- **Aim of the task**:
The stretch wanted below opens at the line containing "Melhores jogos (799, 321)" and closes at the line containing "WhatsApp (593, 203)". Please return it exactly, with no other lines.

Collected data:

※ ※ ※

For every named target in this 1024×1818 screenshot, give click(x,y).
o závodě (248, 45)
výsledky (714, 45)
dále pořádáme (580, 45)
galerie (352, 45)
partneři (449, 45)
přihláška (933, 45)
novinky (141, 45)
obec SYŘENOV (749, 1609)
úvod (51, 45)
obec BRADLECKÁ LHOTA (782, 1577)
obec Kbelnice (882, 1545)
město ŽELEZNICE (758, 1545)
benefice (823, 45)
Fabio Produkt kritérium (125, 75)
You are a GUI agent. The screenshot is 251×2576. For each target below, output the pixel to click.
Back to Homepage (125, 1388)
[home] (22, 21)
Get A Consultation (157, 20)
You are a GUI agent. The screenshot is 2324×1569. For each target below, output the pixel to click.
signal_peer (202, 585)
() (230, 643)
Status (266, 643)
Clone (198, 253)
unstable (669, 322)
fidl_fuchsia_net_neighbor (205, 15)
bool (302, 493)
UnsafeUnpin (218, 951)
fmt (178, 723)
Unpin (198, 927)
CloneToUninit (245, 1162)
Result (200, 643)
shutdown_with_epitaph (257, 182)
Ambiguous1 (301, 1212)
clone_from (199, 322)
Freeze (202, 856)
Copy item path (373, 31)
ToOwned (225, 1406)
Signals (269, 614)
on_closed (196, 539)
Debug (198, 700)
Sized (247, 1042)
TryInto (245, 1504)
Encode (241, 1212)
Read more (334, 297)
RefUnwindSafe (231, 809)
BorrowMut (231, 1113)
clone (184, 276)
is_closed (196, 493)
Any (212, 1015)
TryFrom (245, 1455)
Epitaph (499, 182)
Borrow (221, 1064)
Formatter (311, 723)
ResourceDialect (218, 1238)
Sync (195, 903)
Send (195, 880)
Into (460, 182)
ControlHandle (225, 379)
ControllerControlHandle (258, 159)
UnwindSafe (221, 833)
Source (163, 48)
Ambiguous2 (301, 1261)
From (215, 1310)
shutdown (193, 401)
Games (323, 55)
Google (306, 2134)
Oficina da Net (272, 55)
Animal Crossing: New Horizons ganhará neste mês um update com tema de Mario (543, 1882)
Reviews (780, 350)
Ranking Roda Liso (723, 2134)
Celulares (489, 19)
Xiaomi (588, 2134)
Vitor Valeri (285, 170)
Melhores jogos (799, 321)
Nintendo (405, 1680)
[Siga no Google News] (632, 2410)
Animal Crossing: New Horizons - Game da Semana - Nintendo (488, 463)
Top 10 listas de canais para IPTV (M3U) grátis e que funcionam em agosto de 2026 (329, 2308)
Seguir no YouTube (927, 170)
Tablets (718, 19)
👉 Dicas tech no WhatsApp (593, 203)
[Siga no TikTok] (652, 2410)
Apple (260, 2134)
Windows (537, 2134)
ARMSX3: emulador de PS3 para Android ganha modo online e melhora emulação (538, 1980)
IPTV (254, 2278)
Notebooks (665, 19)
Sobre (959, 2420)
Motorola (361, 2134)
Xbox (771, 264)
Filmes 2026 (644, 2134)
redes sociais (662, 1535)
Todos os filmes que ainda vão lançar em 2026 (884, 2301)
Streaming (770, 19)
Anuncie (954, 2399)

※ ※ ※

- **Answer to the exercise**:
Melhores jogos (799, 321)
Nintendo (405, 1680)
[Siga no Google News] (632, 2410)
Animal Crossing: New Horizons - Game da Semana - Nintendo (488, 463)
Top 10 listas de canais para IPTV (M3U) grátis e que funcionam em agosto de 2026 (329, 2308)
Seguir no YouTube (927, 170)
Tablets (718, 19)
👉 Dicas tech no WhatsApp (593, 203)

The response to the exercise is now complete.